To make a qanat, one needs a source of water, which may be a real well, but can also be an underground reservoir (e.g., a cave with a lake) or a water-bearing geological layer, which can be recognized as a damp area in an otherwise arid region. When one has identified this source, a tunnel is cut to the farm or village that needs the water.
Shafts are added for three reasons: as air supply, to remove sand and dirt, and to prevent the tunnels from becoming dangerously long. The shafts are not very far apart, and as a result, a qanat seen from the air gives the impression of a long, straight line of holes in the ground - as if the land has been subjected to a bombing run.
Typically, the qanat becomes a ditch near its destination; in other words, the water is brought to the surface by leading it out of the slope. In fact, one creates an artificial artesian well and an oasis.
As the ceramics of the farms at the exit of a qanat offer an indication of its age, it is possible to date qanats. The technology became popular at the turn of the Bronze/Iron Age, about 1000 B.C.E., but is considerably older. In the late second millennium, there were qanats in the country that was once known as Maka and is now called Oman. In 2014, archaeologist claimed that a qanat, discovered near Iran's Seimareh Dam, dates back to the early third millennium.
In the sixth century, many qanats were dug in the area east of the Zagros mountains, and there is something to be said for the theory that the rise of Persis (under Cyrus the Great) and the fall of Media as the political center of Iran had something to do with the ability of the Persians to overcome a climatic change: the Persians, living in an arid zone, had learned to build qanats, and the inhabitants of Media (where rain-fed dryland cropping is possible) had not. It is perhaps no coincidence that the Greek researcher Herodotus of Halicarnassus in his description of the rise of Persia mentions agricultural activitiesnote and that the Achaemenid kings often presented themselves as gardener (roi-jardinier).

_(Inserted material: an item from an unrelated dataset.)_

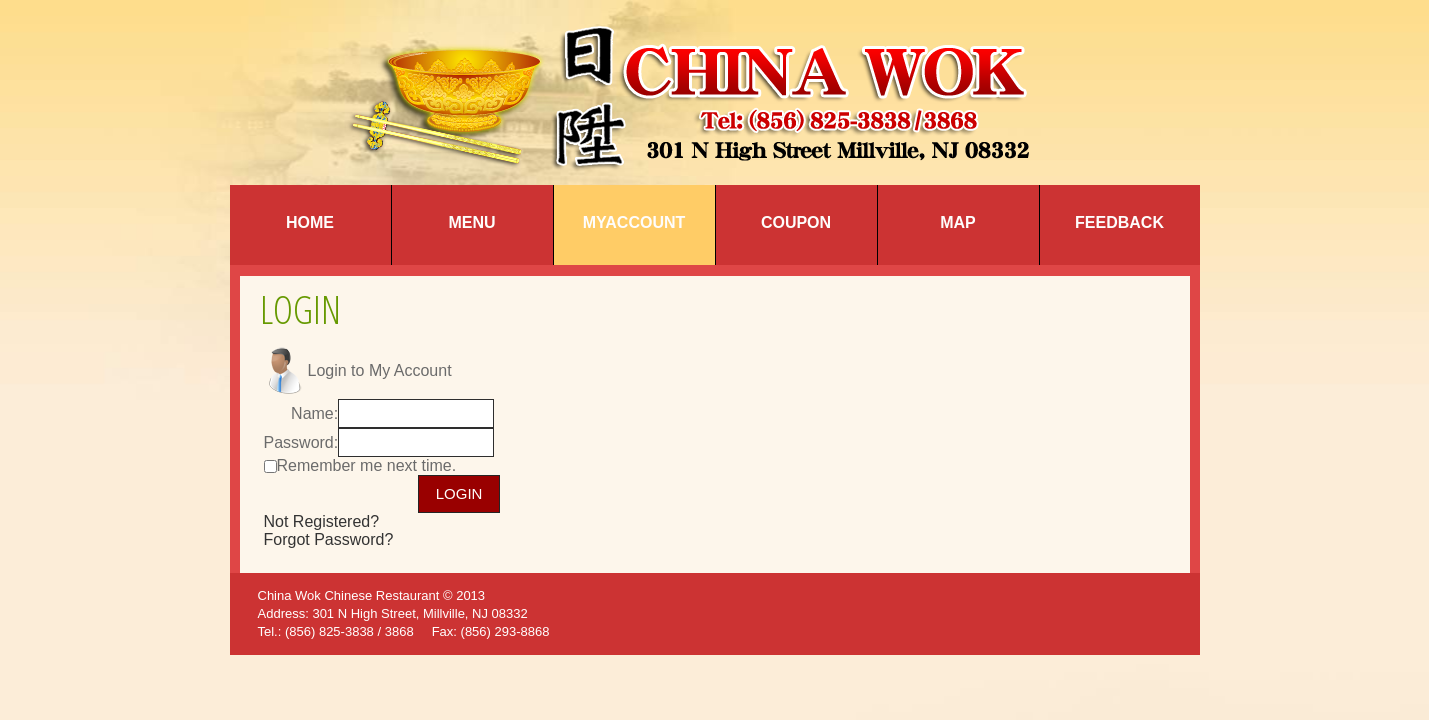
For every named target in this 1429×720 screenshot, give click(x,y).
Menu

In the Persian Empire qanats appear to have spread along the Silk road to Parthia, Aria, Bactria, and Sogdia. Later, the technique became also known in Xinjiang. In the Roman age, we see the first qanats in Syria and Egypt, and the Muslim conquerors spread their use along the arid zone south of the Mediterranean. Today, qanats can be found as far west as Morocco and Andalusia, and even the Sicilian capital Palermo boasts a medieval qanat.

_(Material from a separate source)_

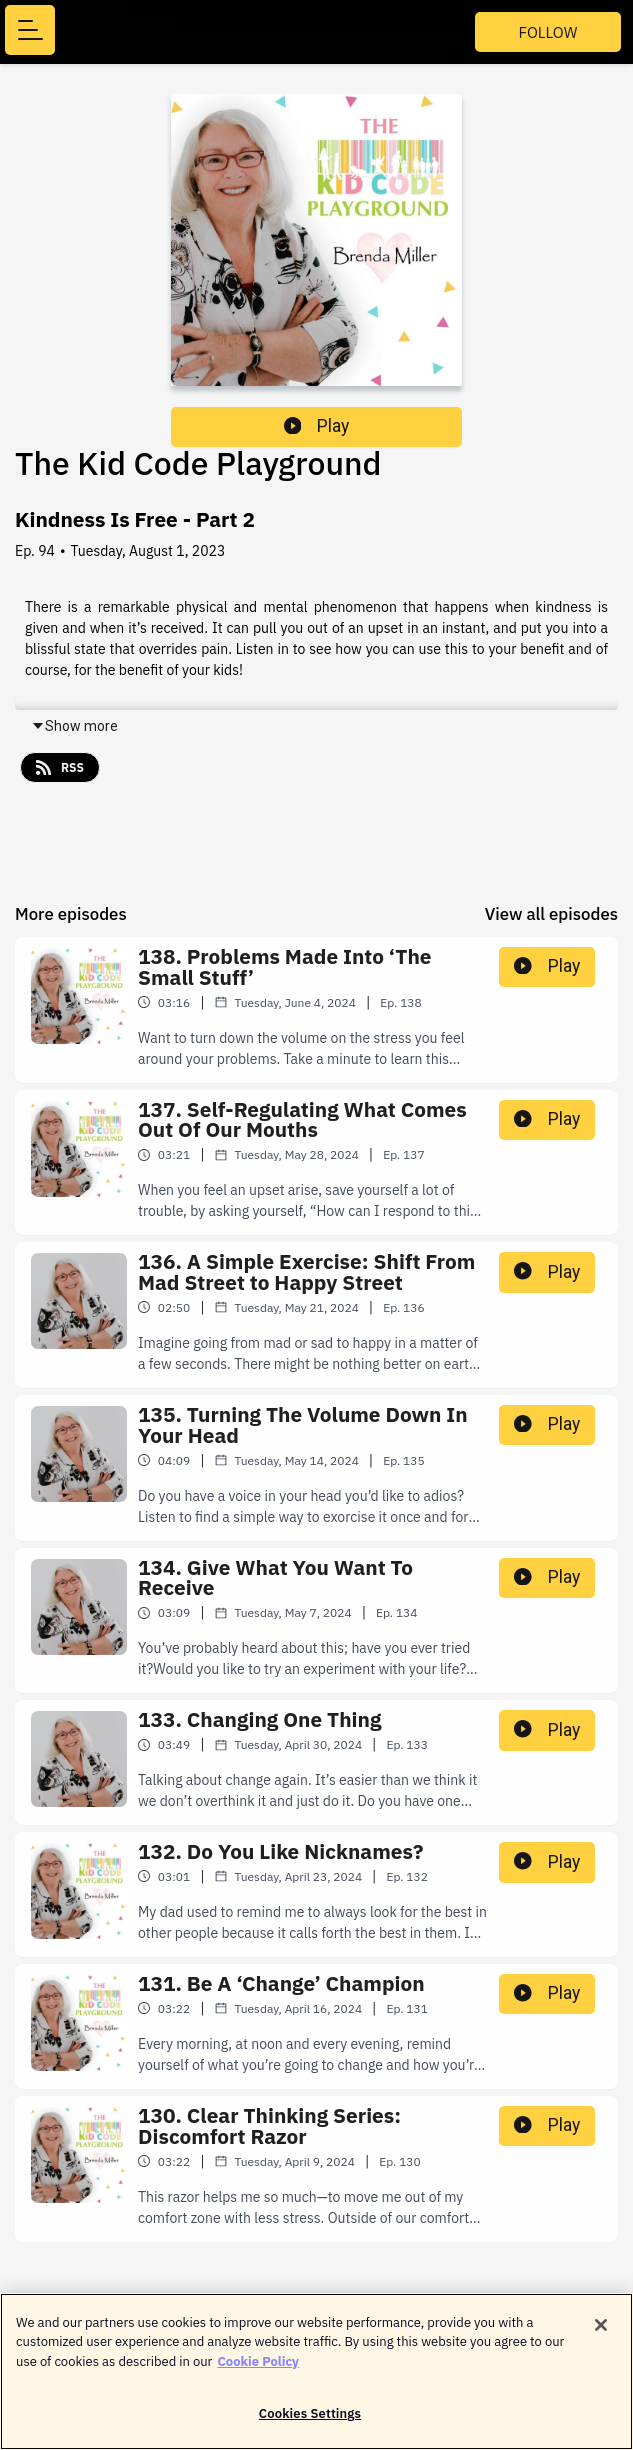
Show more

Being about 1½ meter high and ¾ meter wide, qanats are rather narrow, but they can reach depths of 30 meters (the record seems to be 60) and can cover distances of many kilometers (the longest Iranian qanat is said to be 70 kilometers long.) The trick is to make the angle of the qanat not too steep, because in that case, the water will grind itself down into the bottom and create pools that will make the qanat collapse; on the other hand, if the angle is not steep enough, the water will be tainted. Everything depends, therefore, on the correct angle. The diggers or muqannis were brilliant surveyors.
A qanat, once built, can exist for a long time, but agriculture with qanats is extremely labor-intensive. Not only is it difficult to dig an underground canal, but it also needs a visit every spring to clean it out. Usually, this work is left to boys, whose fathers are standing near the shaft and pull up buckets and can come to their children's rescue when the gallery collapses.
During the White Revolution of the late shah, Iran's great estates were broken up and the land was given to those who actually worked it. An unintended result was that it was no longer clear who was responsible for the maintenance of the qanats, and many fell into disrepair. At the same time, several qanats were replaced by underground canals made of concrete, which needed less maintenance and were cheaper. This process has accelerated during the last quarter of a century, but at least 20,000 qanats are still in use, and even those that no longer carry water are still useful - if only as traps for little animals.
In the Maghreb, qanats are called foggara; Moroccons call them khettara; the people of the Persian Gulf call them falaj; a Persian synonym is karez.